==== RECORDS SHOWN ====
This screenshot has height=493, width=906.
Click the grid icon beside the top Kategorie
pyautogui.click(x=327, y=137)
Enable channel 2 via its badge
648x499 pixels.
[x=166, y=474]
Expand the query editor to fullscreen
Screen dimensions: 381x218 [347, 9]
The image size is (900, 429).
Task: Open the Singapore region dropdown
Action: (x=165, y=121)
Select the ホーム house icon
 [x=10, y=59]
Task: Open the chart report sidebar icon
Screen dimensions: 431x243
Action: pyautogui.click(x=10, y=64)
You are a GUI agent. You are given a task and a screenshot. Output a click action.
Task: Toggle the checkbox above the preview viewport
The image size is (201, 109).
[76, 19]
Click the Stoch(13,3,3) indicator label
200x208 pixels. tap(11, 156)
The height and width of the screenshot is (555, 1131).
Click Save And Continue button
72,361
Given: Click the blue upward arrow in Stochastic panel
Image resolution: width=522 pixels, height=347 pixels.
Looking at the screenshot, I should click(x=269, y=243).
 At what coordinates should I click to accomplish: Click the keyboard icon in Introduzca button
====
# PROBLEM REQUIREMENTS:
The lines to output run from the one containing "Given: Click the" to the last line of the entries; give them back exactly.

# SOLUTION TO THE EXERCISE:
Given: Click the blue upward arrow in Stochastic panel
Image resolution: width=522 pixels, height=347 pixels.
Looking at the screenshot, I should click(x=269, y=243).
 At what coordinates should I click to accomplish: Click the keyboard icon in Introduzca button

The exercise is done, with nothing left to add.